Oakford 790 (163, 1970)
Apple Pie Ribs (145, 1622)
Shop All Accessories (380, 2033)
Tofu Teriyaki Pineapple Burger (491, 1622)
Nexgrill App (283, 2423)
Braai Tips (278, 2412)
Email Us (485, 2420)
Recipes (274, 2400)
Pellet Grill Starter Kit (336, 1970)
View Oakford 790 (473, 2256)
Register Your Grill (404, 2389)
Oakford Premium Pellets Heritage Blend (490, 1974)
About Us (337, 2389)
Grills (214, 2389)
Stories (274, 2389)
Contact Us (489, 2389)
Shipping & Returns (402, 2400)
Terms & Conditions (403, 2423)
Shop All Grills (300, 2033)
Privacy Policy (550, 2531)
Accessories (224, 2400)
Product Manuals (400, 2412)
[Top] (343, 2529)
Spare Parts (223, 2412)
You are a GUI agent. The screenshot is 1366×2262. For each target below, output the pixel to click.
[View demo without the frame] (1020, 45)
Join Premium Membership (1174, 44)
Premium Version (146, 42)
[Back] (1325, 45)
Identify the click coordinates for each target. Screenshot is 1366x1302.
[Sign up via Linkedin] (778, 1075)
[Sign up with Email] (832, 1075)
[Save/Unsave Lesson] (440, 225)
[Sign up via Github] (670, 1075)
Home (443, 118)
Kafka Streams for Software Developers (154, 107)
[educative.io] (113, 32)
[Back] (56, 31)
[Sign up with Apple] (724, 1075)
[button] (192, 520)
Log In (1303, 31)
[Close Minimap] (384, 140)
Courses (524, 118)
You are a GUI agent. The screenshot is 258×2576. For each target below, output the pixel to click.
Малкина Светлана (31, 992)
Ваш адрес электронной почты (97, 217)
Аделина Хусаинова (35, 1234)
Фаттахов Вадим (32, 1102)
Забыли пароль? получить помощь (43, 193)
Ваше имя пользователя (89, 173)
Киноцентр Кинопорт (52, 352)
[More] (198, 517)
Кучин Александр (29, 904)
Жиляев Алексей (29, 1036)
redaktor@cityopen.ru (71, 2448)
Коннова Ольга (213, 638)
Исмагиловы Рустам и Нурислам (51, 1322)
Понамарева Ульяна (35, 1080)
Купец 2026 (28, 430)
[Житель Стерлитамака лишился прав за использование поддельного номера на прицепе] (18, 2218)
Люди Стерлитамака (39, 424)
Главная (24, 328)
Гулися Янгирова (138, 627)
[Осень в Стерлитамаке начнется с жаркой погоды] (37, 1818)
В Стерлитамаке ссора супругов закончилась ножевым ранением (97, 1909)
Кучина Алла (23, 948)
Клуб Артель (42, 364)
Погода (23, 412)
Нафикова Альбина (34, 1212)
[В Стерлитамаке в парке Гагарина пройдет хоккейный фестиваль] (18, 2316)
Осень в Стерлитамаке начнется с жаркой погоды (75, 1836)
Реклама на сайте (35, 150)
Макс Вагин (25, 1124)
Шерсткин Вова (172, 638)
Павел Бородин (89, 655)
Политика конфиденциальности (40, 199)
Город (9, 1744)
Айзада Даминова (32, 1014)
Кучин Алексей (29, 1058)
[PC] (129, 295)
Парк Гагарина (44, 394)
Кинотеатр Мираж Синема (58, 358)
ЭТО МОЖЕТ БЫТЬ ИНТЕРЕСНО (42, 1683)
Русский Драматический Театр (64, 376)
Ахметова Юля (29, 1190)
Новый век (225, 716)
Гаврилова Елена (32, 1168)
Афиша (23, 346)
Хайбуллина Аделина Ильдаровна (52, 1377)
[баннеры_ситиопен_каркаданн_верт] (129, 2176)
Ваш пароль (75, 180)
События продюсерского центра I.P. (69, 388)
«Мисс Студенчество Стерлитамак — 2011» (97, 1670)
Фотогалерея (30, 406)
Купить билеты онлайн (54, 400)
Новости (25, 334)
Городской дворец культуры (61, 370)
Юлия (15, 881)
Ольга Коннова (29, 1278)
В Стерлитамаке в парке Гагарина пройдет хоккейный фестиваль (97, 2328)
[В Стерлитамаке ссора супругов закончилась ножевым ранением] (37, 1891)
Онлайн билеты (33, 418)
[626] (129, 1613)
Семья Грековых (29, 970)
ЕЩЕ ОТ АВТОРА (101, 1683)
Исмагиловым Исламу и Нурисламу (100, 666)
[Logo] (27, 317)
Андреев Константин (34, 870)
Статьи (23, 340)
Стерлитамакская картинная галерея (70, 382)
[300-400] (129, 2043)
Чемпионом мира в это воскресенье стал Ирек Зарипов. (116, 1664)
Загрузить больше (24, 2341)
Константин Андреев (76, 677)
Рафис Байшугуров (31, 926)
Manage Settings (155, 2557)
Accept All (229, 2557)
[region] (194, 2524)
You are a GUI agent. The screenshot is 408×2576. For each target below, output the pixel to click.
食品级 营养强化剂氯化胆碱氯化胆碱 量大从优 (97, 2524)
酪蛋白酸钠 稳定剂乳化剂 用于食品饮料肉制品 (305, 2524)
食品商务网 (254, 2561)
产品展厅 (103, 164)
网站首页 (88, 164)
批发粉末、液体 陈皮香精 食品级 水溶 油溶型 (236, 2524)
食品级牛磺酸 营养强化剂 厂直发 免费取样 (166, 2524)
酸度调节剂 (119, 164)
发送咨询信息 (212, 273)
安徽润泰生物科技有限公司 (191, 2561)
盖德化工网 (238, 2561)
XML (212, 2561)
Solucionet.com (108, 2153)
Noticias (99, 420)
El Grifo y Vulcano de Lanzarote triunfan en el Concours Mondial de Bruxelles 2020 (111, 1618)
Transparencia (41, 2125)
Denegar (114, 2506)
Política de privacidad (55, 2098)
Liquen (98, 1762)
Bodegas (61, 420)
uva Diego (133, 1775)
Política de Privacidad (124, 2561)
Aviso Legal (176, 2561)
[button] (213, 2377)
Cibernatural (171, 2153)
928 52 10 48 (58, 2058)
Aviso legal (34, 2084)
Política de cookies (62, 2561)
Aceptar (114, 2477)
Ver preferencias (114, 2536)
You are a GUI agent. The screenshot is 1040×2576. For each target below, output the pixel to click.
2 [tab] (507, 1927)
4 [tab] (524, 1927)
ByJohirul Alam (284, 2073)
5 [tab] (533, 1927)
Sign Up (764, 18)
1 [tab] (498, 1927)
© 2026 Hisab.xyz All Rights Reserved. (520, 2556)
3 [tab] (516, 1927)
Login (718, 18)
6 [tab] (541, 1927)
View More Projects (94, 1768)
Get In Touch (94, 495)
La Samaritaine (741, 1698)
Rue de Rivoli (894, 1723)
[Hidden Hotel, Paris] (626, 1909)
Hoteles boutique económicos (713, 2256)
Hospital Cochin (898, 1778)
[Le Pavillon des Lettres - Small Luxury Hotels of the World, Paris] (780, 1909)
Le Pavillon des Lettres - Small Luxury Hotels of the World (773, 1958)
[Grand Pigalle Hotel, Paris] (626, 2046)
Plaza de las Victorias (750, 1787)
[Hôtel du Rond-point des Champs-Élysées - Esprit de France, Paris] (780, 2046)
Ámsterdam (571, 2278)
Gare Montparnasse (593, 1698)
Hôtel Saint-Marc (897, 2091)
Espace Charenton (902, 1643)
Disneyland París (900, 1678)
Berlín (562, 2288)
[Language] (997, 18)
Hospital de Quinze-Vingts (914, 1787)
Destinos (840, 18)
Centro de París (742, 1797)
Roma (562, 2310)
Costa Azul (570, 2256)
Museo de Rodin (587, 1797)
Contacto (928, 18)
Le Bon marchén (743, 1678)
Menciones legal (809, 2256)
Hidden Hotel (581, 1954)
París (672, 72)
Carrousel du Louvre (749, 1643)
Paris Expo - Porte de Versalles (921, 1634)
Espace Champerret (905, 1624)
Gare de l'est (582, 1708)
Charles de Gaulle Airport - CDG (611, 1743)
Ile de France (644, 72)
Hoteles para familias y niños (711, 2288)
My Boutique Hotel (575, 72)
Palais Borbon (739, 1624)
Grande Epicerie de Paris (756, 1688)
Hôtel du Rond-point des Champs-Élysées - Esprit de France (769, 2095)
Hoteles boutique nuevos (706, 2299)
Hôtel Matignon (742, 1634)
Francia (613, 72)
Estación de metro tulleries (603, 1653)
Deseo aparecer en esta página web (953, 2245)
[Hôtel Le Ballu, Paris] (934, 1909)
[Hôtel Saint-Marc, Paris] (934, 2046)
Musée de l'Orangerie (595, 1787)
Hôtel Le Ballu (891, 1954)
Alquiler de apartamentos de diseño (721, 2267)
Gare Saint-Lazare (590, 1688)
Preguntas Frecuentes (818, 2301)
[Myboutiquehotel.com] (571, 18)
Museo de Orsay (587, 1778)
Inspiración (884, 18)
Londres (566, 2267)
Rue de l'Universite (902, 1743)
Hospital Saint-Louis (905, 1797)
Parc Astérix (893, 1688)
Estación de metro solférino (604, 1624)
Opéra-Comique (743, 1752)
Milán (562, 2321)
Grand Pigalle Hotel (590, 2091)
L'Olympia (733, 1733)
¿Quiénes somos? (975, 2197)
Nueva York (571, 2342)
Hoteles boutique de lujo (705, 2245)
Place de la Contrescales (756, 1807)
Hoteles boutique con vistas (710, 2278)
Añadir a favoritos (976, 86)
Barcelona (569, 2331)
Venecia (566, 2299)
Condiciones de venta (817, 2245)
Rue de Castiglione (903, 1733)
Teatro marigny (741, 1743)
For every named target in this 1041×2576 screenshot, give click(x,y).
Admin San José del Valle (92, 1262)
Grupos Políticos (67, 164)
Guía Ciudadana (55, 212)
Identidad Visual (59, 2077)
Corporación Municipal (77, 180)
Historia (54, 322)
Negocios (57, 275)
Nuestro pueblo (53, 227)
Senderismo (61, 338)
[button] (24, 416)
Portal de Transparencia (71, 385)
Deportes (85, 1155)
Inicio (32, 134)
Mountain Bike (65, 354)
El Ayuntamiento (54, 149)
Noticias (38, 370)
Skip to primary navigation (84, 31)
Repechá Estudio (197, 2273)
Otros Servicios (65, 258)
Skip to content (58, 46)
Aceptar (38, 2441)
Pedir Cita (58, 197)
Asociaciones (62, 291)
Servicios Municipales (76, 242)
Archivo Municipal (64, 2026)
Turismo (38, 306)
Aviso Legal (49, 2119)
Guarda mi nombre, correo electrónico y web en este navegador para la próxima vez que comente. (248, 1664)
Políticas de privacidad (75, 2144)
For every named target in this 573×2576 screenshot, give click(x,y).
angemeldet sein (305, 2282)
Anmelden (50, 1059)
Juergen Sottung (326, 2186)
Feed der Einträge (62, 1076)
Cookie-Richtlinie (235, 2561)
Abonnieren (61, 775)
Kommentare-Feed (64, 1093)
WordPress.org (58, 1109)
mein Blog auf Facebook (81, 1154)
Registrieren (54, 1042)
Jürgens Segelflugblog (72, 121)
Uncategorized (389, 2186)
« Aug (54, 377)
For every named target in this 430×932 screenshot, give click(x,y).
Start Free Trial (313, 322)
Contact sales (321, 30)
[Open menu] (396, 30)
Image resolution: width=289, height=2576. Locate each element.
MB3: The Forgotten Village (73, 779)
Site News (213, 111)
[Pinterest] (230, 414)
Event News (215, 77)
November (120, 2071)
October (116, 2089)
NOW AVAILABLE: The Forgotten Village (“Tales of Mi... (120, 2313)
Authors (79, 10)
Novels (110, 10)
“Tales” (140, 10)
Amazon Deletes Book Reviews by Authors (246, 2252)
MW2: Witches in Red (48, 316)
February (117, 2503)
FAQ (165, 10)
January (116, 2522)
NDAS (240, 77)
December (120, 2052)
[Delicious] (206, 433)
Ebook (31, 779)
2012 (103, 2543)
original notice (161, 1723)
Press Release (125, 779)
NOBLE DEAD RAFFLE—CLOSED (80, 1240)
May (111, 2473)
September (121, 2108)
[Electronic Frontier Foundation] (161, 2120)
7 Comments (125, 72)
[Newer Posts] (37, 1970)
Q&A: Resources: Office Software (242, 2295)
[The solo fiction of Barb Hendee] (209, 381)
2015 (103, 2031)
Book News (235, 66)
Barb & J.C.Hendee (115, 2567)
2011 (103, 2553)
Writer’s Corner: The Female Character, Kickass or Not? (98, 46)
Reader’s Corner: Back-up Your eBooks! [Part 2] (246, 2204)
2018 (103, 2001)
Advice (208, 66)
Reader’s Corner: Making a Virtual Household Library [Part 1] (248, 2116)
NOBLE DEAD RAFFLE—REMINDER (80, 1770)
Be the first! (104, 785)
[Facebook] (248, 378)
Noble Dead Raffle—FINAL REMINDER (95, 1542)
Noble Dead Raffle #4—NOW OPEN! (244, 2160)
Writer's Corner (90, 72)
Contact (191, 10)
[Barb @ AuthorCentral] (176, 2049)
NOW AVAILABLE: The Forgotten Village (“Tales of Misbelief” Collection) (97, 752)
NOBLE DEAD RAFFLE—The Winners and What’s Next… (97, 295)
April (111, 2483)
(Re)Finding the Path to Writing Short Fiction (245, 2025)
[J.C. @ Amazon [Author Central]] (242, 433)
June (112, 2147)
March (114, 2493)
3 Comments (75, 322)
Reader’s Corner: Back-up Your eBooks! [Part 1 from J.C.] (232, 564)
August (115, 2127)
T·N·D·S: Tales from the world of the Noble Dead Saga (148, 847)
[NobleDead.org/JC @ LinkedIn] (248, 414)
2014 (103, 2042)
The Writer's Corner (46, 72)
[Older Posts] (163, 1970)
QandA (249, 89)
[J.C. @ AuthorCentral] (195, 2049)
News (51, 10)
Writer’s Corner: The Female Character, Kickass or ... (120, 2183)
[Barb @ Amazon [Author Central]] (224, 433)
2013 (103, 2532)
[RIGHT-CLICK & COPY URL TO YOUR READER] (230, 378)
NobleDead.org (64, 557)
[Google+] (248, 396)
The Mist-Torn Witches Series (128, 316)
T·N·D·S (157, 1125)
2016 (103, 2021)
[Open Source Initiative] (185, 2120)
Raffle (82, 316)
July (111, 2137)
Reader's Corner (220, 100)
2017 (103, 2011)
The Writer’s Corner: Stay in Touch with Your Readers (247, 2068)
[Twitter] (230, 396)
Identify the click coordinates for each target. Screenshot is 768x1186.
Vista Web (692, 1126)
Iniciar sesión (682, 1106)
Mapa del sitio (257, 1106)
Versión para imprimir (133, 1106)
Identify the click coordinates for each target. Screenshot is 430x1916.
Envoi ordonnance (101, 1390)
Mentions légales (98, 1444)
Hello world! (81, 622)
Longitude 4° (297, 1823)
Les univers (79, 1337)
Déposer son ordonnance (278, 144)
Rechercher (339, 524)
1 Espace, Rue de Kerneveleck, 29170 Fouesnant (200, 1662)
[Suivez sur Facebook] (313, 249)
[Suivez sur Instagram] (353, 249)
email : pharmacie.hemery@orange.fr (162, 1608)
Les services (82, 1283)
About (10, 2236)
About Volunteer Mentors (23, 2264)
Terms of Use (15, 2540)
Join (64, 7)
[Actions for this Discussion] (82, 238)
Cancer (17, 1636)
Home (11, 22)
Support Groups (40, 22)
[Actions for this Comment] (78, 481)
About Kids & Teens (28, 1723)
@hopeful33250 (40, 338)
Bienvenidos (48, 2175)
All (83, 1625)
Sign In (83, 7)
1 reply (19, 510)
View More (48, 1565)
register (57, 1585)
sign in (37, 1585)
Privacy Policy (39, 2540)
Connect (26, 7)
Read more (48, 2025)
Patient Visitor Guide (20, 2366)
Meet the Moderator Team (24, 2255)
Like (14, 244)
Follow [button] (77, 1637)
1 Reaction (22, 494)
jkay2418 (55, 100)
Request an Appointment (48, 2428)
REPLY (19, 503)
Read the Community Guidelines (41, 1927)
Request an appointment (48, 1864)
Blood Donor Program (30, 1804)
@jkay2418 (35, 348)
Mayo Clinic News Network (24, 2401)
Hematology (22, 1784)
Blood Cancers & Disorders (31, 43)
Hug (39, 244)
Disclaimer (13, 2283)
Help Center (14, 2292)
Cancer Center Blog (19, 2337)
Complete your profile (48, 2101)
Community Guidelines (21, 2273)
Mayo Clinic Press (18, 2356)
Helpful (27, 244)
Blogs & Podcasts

• _Problem statement_: Starting at the line above that contains "Asociaciones (62, 291)", repeat each line exactly up to and including the line that contains "[Open menu] (396, 30)", and stop there.

• _Solved problem_:
Asociaciones (62, 291)
Servicios Municipales (76, 242)
Archivo Municipal (64, 2026)
Turismo (38, 306)
Aviso Legal (49, 2119)
Guarda mi nombre, correo electrónico y web en este navegador para la próxima vez que comente. (248, 1664)
Políticas de privacidad (75, 2144)
For every named target in this 573×2576 screenshot, give click(x,y).
angemeldet sein (305, 2282)
Anmelden (50, 1059)
Juergen Sottung (326, 2186)
Feed der Einträge (62, 1076)
Cookie-Richtlinie (235, 2561)
Abonnieren (61, 775)
Kommentare-Feed (64, 1093)
WordPress.org (58, 1109)
mein Blog auf Facebook (81, 1154)
Registrieren (54, 1042)
Jürgens Segelflugblog (72, 121)
Uncategorized (389, 2186)
« Aug (54, 377)
For every named target in this 430×932 screenshot, give click(x,y).
Start Free Trial (313, 322)
Contact sales (321, 30)
[Open menu] (396, 30)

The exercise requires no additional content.